We have deployed the api on azure and trying to consume in our web app written in angular 5. However when we try to consume the api we are getting following errors.

Answer 1

The meta tag below helps to prevent Chrome complaining about HTTP request made. I was working on a class projects (a weather app) and the API call over HTTP and adding an S to the HTTP call doesn't help. Since this a project a there no major issue. The meta tag share above by @Medhi Ibrahim does the trick.

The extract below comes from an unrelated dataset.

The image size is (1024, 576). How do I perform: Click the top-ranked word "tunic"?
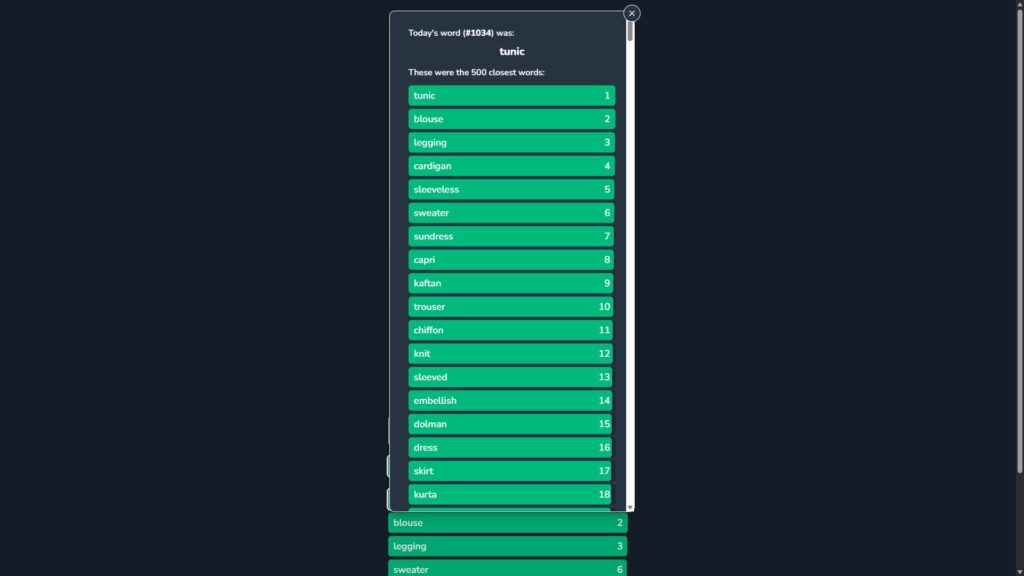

<meta> http-equiv="Content-Security-Policy" content="upgrade-insecure-requests">

Answer 2

only add this on header section.

<meta http-equiv="Content-Security-Policy" content="upgrade-insecure-requests">

Answer 3

Use this ---- Add in your head section I will try this with my weather application & now it's working fine

<meta http-equiv="Content-Security-Policy" content="upgrade-insecure-requests">

Answer 4

If your web app is being hosted over HTTPs as you've indicated, then all external resources it is consuming (CDN, scripts, CSS files, API calls) should also use SSL and be secured through HTTPs. Think about it. It would defeat the purpose of your app being secure, if your app was in turn making insecure requests to an API.

You can either therefore:

1. As Chrome suggests, change your API calls to use HTTPs (recommended)
2. Use HTTP instead of HTTPs

3. Add the following meta tag to your <head> element in your HTML:

   <meta http-equiv="Content-Security-Policy" content="upgrade-insecure-requests">

More information about this can be found here: https://developer.mozilla.org/en-US/docs/Web/HTTP/Headers/Content-Security-Policy/upgrade-insecure-requests.